┌─ Document section
A gentle rain was falling over their campsite as 13-year-old Alden Brock and seven other Boy Scouts climbed into their tents in the dark of night, capping off the second day of their long-awaited wilderness adventure at the Philmont Scout Ranch in northeastern New Mexico, a Disneyland of sorts in the Scouting community.

Some 1,300 miles from their homes outside Sacramento, Calif., the boys from Troop 380, as well as the four adults accompanying them on a 12-day trek through rugged mountainous terrain, settled into their sleeping bags at about 10 p.m.

Bursts of lightning and bangs of thunder occasionally stirred the campers from their sleep as the light drizzle intensified throughout the night of June 26. But no one was too concerned about the small streambed an estimated 13 feet below their campsite.

“We didn’t really acknowledge it as, like, a big problem,” Theodor Morrow, a 19-year-old college student and first-year camp ranger assigned to supervise the Scouts, later told investigators.

The decision proved deadly.

At about 4:30 a.m. — an hour after the National Weather Service had issued a storm alert for the region — a massive surge of cold water that sounded like a fast-moving train jolted the campers from their sleep, leading to a frantic effort to escape a ferocious flash flood that would claim Alden’s life and shake the core of one of the nation’s largest and most prominent youth organizations.
└─
* Task requirements: Reproduce word for word everything in the Philmont flood account from "A gentle rain" down to "the Scouting community.".
┌─ Recorded information
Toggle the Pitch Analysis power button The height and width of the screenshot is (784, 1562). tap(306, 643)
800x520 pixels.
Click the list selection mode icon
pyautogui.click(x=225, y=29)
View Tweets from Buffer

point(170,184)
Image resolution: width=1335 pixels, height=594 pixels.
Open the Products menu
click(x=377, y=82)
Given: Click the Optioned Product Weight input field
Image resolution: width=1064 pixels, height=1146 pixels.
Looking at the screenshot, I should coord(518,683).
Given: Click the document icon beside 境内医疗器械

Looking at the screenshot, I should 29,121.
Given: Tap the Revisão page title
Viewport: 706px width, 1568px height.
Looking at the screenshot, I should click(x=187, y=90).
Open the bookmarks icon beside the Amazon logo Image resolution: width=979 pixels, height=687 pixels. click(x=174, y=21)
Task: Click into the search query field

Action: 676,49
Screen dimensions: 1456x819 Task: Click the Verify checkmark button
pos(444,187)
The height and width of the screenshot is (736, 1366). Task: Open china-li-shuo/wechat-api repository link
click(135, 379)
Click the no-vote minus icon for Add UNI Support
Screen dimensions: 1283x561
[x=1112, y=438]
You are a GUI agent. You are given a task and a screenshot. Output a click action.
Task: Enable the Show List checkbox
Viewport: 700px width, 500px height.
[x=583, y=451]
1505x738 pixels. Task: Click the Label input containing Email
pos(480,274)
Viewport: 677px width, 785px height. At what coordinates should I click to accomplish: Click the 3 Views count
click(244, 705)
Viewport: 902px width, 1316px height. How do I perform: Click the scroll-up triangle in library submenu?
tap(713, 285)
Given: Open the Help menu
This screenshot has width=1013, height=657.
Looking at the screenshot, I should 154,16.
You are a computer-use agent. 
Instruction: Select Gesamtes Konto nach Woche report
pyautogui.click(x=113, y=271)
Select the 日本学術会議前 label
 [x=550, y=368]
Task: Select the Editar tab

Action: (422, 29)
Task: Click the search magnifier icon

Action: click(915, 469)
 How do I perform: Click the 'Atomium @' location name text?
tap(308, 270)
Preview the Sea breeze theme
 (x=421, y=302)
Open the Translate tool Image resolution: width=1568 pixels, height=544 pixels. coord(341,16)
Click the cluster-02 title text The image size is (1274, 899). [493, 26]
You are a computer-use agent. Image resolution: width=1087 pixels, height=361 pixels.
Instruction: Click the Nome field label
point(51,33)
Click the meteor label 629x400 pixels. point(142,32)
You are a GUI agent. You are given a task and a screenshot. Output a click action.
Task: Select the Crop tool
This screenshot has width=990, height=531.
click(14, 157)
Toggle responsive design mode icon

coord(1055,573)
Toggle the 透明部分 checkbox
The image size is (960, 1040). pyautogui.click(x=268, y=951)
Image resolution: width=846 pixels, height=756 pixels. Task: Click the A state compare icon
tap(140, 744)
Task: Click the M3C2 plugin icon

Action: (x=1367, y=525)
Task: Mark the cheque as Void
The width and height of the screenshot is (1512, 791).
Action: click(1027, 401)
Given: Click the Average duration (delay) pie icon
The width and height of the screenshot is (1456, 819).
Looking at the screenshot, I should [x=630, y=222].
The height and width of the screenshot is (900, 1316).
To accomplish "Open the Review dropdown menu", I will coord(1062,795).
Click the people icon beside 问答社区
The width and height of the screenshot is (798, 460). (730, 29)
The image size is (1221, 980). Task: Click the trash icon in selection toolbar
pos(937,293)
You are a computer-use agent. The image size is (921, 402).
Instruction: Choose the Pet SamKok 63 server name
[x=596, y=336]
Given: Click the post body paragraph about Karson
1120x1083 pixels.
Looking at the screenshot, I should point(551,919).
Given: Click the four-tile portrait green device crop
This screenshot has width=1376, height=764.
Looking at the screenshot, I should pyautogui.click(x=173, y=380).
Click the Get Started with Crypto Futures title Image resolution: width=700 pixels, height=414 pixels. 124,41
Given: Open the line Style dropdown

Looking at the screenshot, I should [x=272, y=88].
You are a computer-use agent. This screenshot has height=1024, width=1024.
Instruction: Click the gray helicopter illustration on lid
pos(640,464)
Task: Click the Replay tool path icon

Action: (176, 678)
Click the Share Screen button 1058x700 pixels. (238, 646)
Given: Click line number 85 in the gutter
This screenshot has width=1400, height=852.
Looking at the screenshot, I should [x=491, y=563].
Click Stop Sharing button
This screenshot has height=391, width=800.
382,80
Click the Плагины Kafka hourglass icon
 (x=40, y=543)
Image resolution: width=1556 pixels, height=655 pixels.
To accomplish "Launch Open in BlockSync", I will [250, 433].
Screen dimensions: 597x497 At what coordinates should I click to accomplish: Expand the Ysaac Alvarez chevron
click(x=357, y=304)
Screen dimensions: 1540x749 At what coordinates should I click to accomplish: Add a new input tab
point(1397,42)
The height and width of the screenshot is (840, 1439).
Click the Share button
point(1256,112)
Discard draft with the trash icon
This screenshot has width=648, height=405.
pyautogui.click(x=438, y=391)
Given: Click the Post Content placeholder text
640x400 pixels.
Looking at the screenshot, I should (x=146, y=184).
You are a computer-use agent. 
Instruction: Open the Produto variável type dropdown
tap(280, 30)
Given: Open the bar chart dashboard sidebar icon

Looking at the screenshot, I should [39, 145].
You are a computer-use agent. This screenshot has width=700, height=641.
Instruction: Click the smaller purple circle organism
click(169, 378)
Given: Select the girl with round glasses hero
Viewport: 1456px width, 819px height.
└─
* Solution to the exercise:
A gentle rain was falling over their campsite as 13-year-old Alden Brock and seven other Boy Scouts climbed into their tents in the dark of night, capping off the second day of their long-awaited wilderness adventure at the Philmont Scout Ranch in northeastern New Mexico, a Disneyland of sorts in the Scouting community.